Design Tradeoffs
This page documents key architectural decisions in Awaken and the tradeoffs they entail.
Snapshot Isolation vs Mutable State
Decision: Phase hooks read from an immutable Snapshot and write to a MutationBatch. Mutations are applied atomically after all hooks converge.
Alternative: Hooks mutate shared state directly (protected by locks or sequential execution).
| Snapshot Isolation | Mutable State | |
|---|---|---|
| Correctness | Hooks see consistent state regardless of execution order | Result depends on hook ordering and lock granularity |
| Concurrency | Hooks can run in parallel without data races | Requires careful lock management or forced sequencing |
| Complexity | Requires MutationBatch machinery, conflict detection, merge strategies | Simpler implementation, direct reads and writes |
| Debuggability | Each phase boundary is a clean state transition | State changes interleaved, harder to trace |
| Cost | Extra Arc clone per phase for snapshot creation | No snapshot overhead |
Why snapshot isolation: Hook execution order should not affect correctness. When multiple plugins touch state in the same phase, mutable state creates implicit ordering dependencies that are difficult to test and reason about. The snapshot approach makes each phase a pure function from state to mutations, which is easier to verify and replay.
Phase-Based Execution vs Event-Driven
Decision: Execution proceeds through a fixed sequence of phases (RunStart through RunEnd).

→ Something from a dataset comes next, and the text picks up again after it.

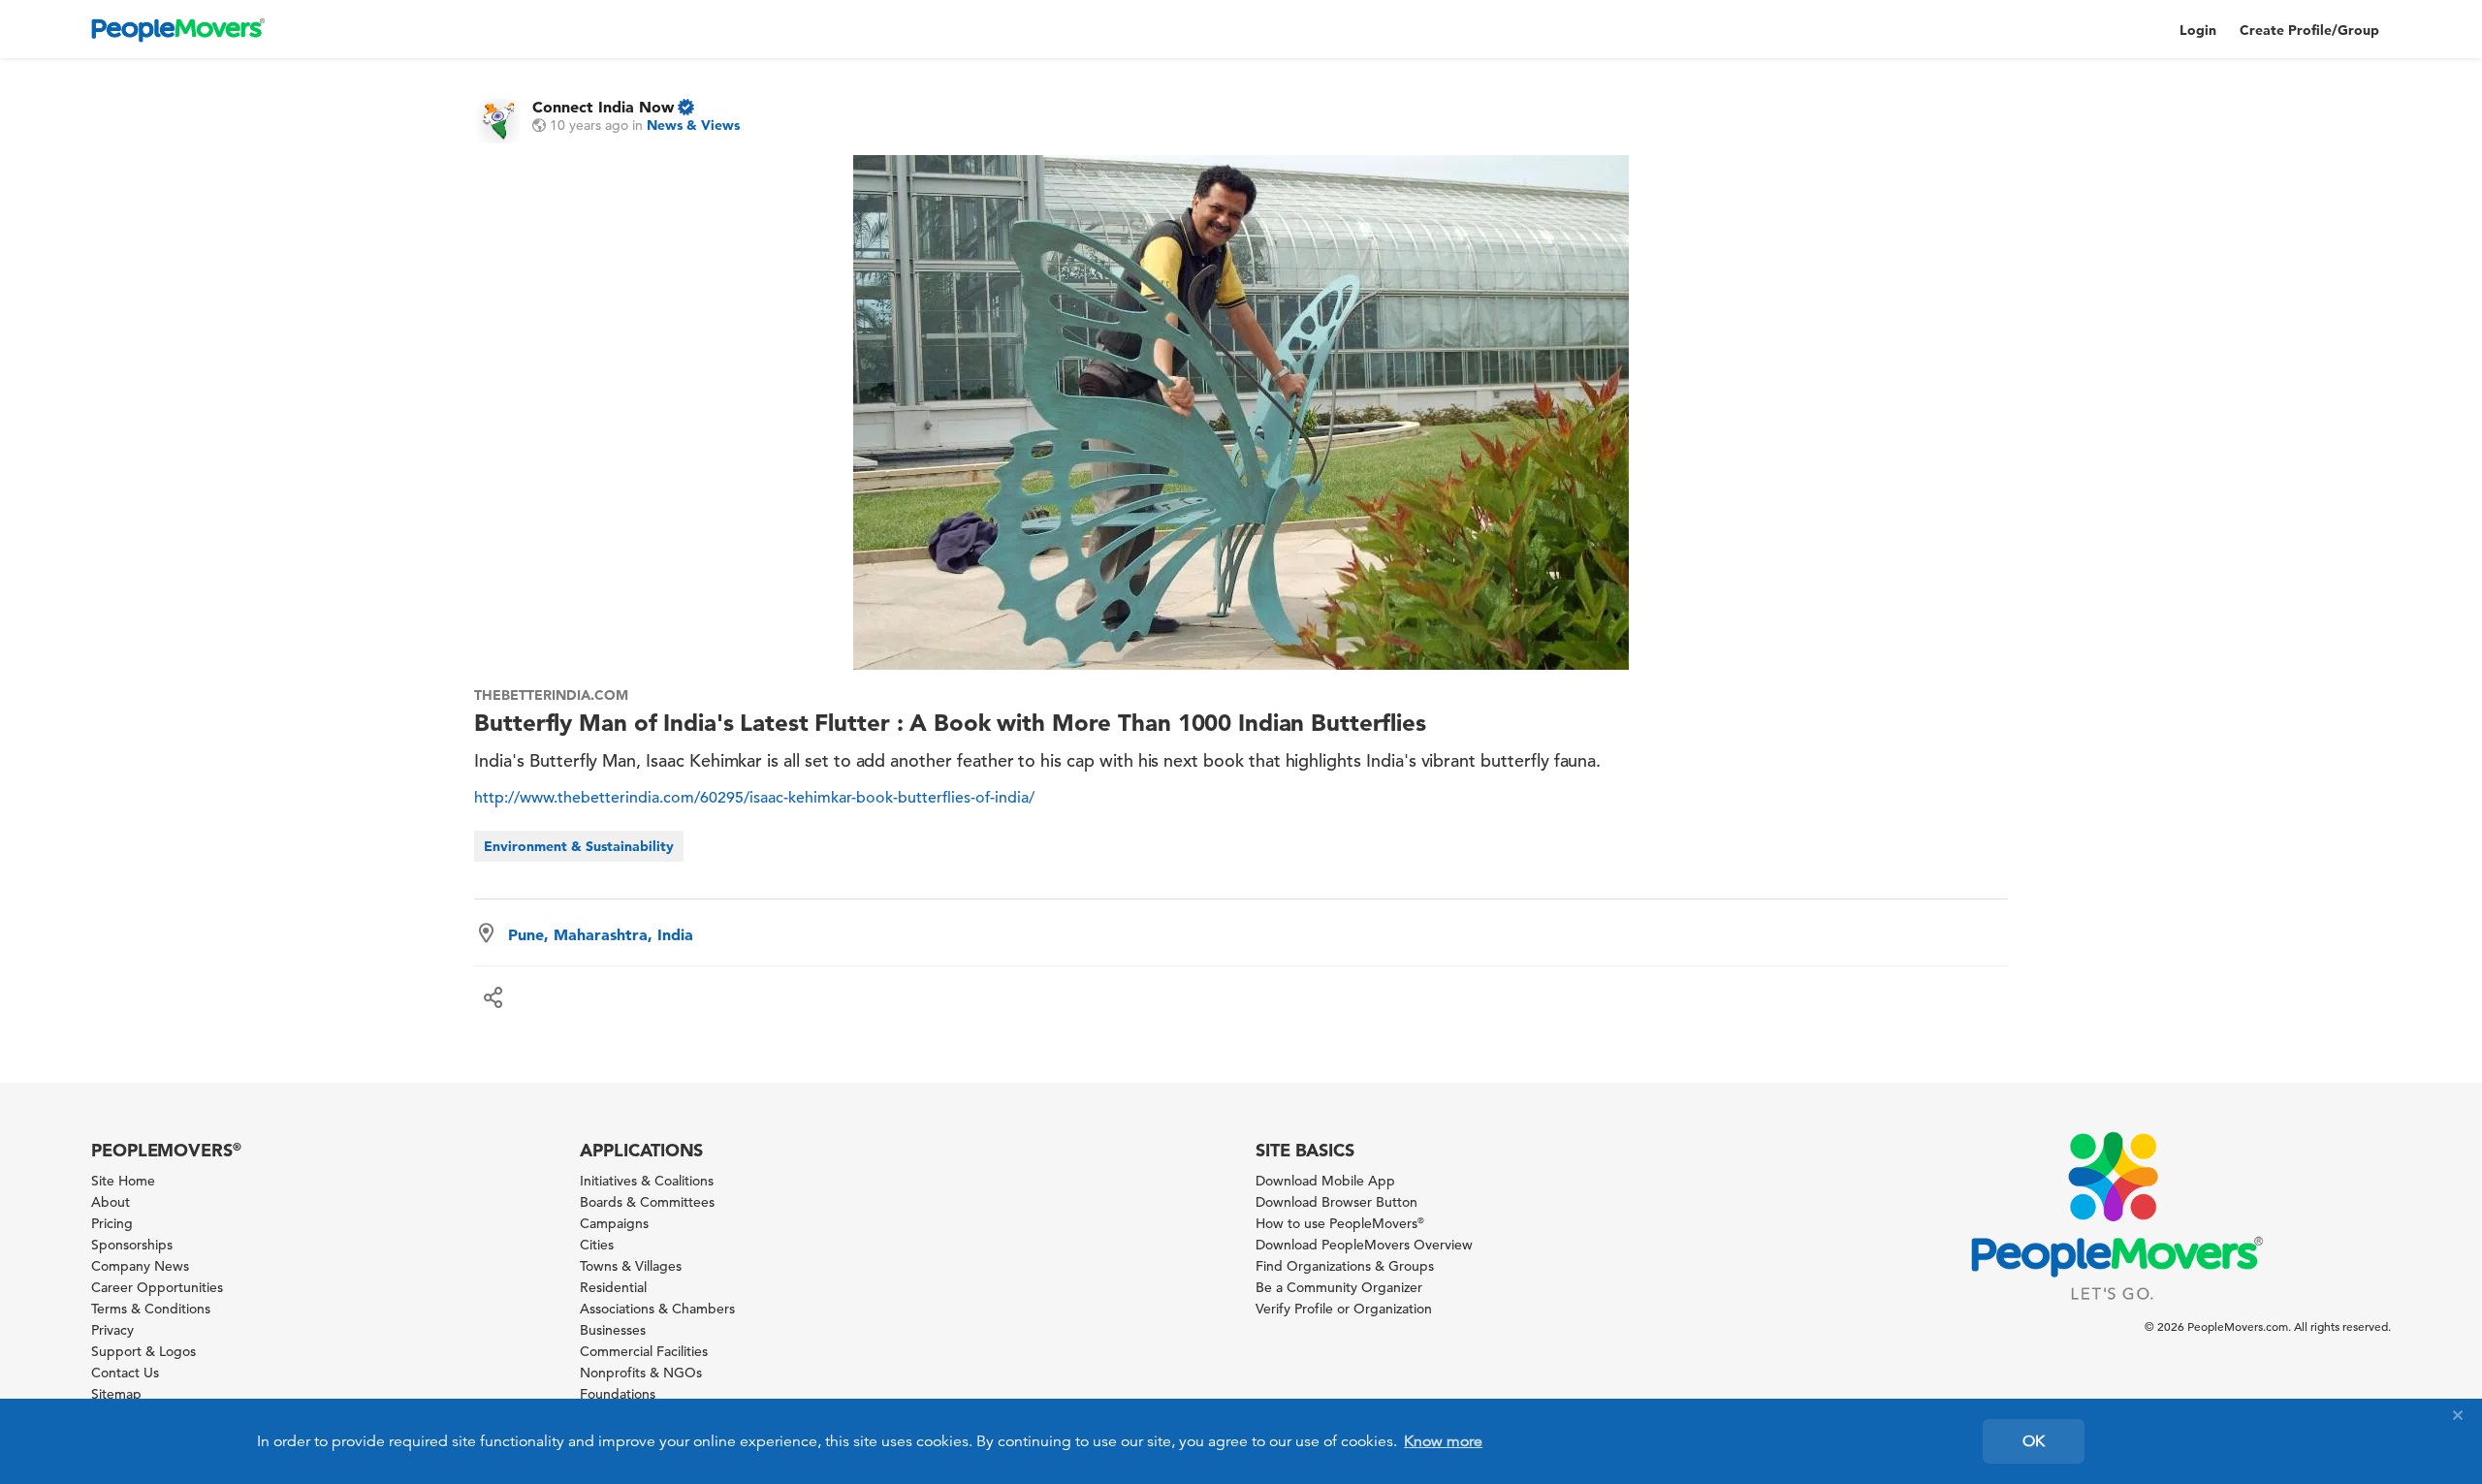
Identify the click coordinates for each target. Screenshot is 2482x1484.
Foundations (617, 1394)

Plugins register hooks at specific phases.
Alternative: Fully event-driven architecture where plugins subscribe to events and react asynchronously.
| Phase-Based | Event-Driven | |
|---|---|---|
| Predictability | Deterministic execution order within each phase | Non-deterministic ordering, race conditions possible |
| Plugin composition | Plugins interact at well-defined boundaries | Plugins interact through shared event bus, implicit coupling |
| Testability | Phase sequences are easy to unit test | Requires simulating async event flows |
| Flexibility | Adding behavior between phases requires new phases | New events can be added freely |
| Performance | Sequential phase execution adds overhead | Concurrent processing possible |
Why phase-based: Agent execution has a natural sequential structure (infer, execute tools, check termination). Phases formalize this structure and give plugins guaranteed execution points. Event-driven systems are more flexible but make it harder to reason about the order in which plugins see state and harder to implement features like “modify the inference request before it’s sent.”

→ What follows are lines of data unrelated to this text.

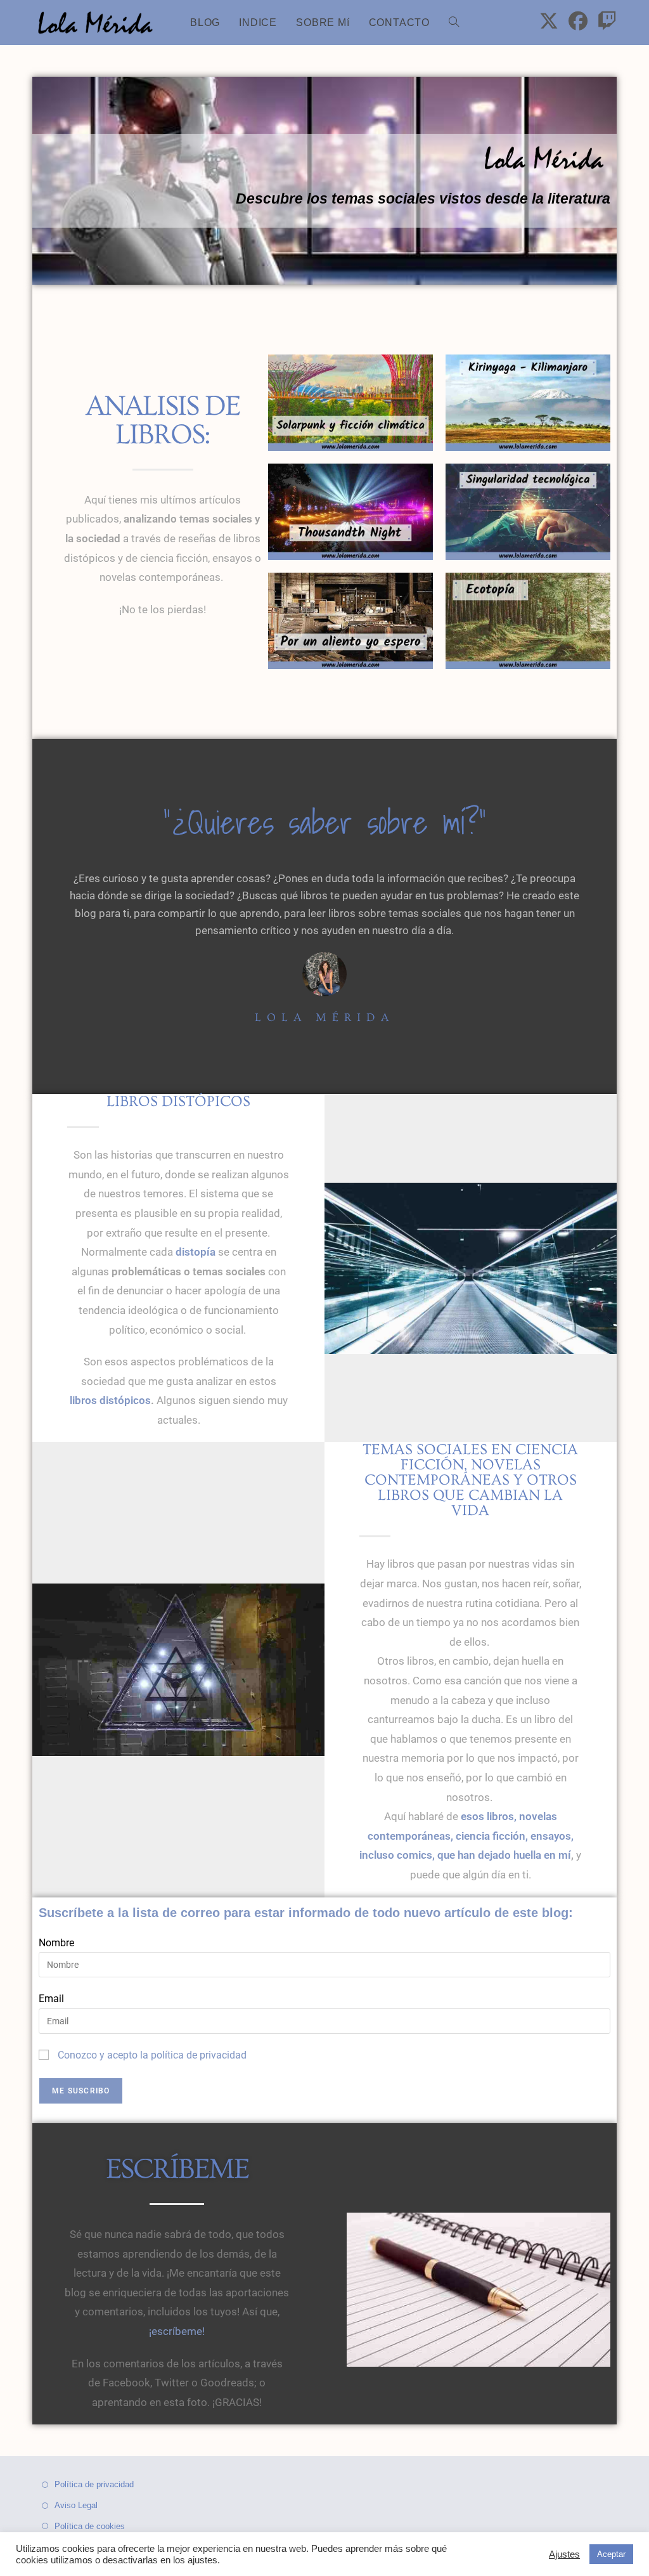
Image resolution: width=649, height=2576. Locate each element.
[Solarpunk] (350, 403)
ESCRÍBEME (177, 2169)
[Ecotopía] (528, 621)
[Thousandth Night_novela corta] (350, 512)
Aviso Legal (76, 2505)
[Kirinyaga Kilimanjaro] (528, 403)
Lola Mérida (324, 1017)
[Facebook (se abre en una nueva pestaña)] (578, 21)
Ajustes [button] (564, 2554)
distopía (195, 1252)
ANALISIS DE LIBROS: (163, 420)
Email (51, 1999)
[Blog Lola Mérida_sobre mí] (324, 973)
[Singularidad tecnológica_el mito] (528, 512)
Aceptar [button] (611, 2554)
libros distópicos (110, 1400)
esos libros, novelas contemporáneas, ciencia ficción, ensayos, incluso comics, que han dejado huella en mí (466, 1835)
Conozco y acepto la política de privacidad (152, 2055)
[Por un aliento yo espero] (350, 621)
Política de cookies (90, 2526)
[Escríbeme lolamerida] (478, 2290)
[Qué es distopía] (470, 1268)
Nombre (56, 1943)
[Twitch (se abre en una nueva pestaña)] (607, 21)
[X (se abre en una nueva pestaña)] (548, 21)
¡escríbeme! (177, 2331)
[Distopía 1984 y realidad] (178, 1670)
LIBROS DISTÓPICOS (178, 1101)
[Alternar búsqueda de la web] (453, 22)
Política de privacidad (94, 2484)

Typed State Keys vs Dynamic State
Decision: State keys are Rust types implementing the StateKey trait with associated Value and Update types.
Alternative: Untyped key-value store (HashMap<String, Value>).
| Typed Keys | Dynamic State | |
|---|---|---|
| Type safety | Compile-time guarantees on value and update types | Runtime type errors |
| Merge semantics | MergeStrategy declared per key at compile time | Merge logic must be external or convention-based |
| Discoverability | Keys are types – IDE navigation, documentation | Keys are strings – grep-based discovery |
| Boilerplate | Each key requires a type definition | Just use a string |
| Extensibility | New keys require code changes and recompilation | New keys can be added dynamically at runtime |
Why typed keys: State correctness is critical in an agent runtime. A mistyped key or wrong value type causes subtle bugs that surface only during execution. Typed keys catch these at compile time. The apply function makes update semantics explicit – there is no ambiguity about how a counter is incremented or how a list is appended to.
Plugin System vs Middleware Chain
Decision: Plugins register through PluginRegistrar and declare hooks, state keys, tools, and effect handlers as separate registrations.
Alternative: Middleware chain where each layer wraps the next (like tower middleware or HTTP middleware stacks).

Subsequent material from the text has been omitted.